Sex hormones and the nervous system

Jasvinder Chawla MD MBA (Dr. Chawla of Loyola University Medical Center and Chief of Neurology at Hines VA Hospital has no relevant financial relationships to disclose.)
Zachary N London MD, editor. (Dr. London of the University of Michigan has no relevant financial relationships to disclose.)
Originally released October 22, 2010; last updated February 10, 2017; expires February 10, 2020

This article includes discussion of sex hormones and the nervous system, sexual disorder/problems, and psychosexual dysfunction. The foregoing terms may include synonyms, similar disorders, variations in usage, and abbreviations.

Overview

Estrogens, progestins, and androgens represent the 3 major classes of endogenous sex steroids. The prototypical hormones in each class include 17beta-estradiol, progesterone, and testosterone. Estetrol is a natural estrogen with important antioxidative activity. It is very well-recognized that many neurologic conditions are triggered by hormonal imbalance associated with menstrual cycle, pregnancy, menopause, and use of oral contraceptives.

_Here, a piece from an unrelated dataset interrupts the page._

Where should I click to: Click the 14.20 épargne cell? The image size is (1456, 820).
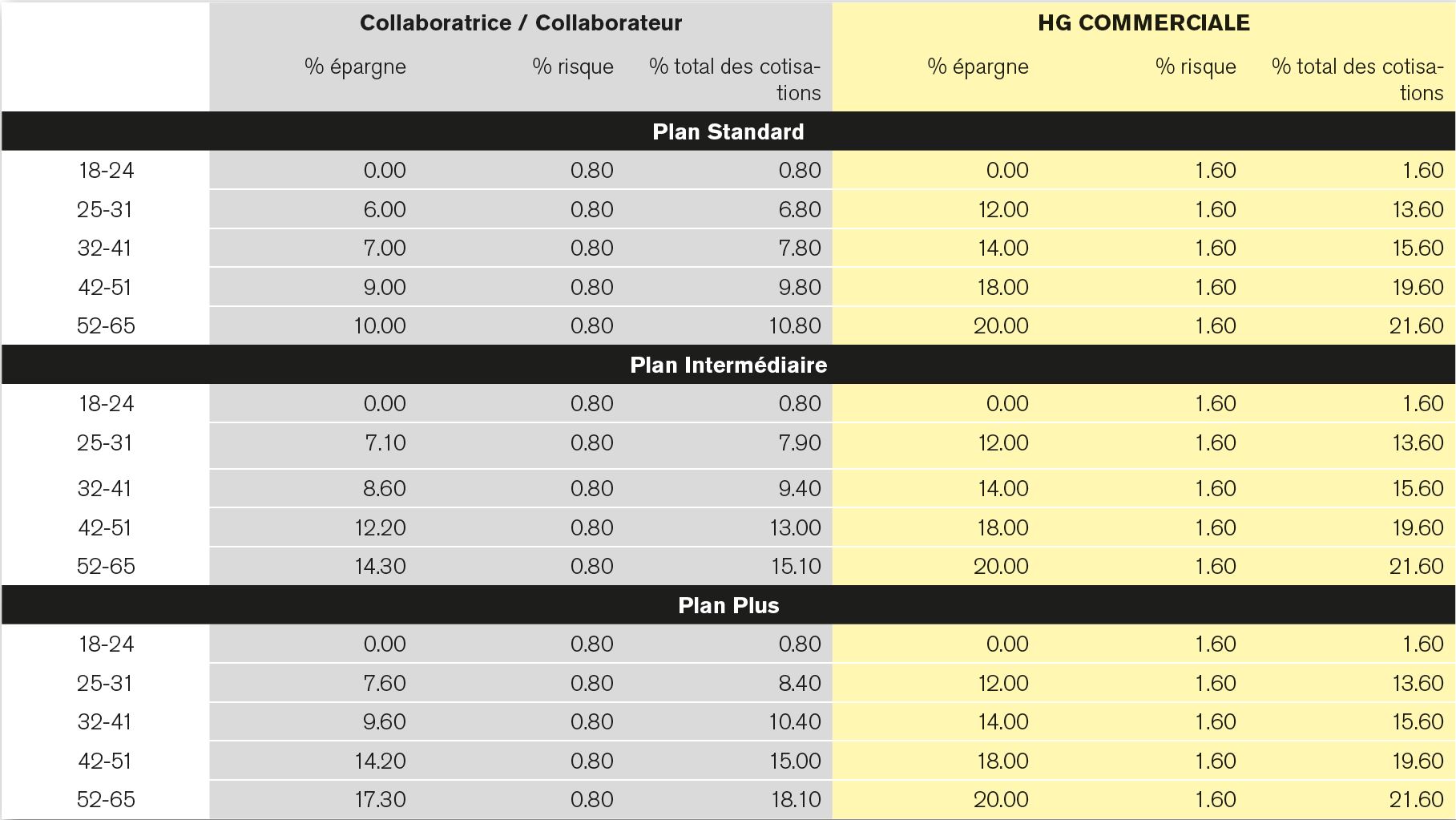(380, 761)
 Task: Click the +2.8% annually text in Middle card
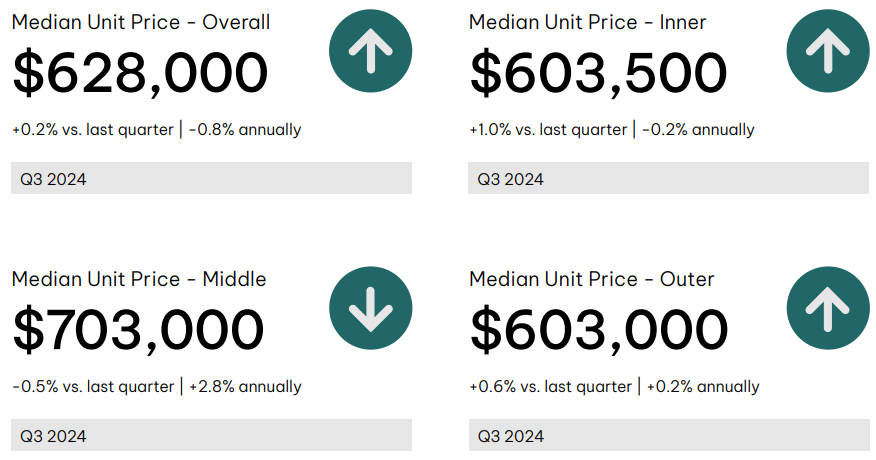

Besides their effects on reproduction, estrogens exert neuroprotective effects for brain diseases. Thus, estrogens improve the negative aspects of aging and age-associated diseases in the nervous system, including hypertension. Advances in laboratory testing have increased the visibility of hormone-binding sites within the nervous system. A more thorough understanding of the sex hormone–related neural function and dysfunction may permit rational hormonal and antihormonal therapies for many of the conditions.

Key points

 

• Plasma sex hormones are secreted from ovaries, testes, and adrenal glands but may also be derived from enzyme-mediated conversions from prohormones in extraglandular tissues.

 

• Sex hormones influence a broad spectrum of normal and abnormal neurologic functions.

 

• The immune, endocrine, and nervous systems communicate with each other through a myriad of molecules, including cytokines, hormones, and neurotransmitters.

 

• Relationships between endogenous and exogenous sex hormones and many neurologic conditions, such as migraine, stroke, and certain movement disorders like chorea, are well established.

 

• The effects of sex steroids on neurologic function in health and disease constitute a rapidly developing area of basic and clinical neuroscience.

 

• Fluctuating sex hormone levels also influence the expression of certain neuropsychiatric states and neuroendocrine disorders.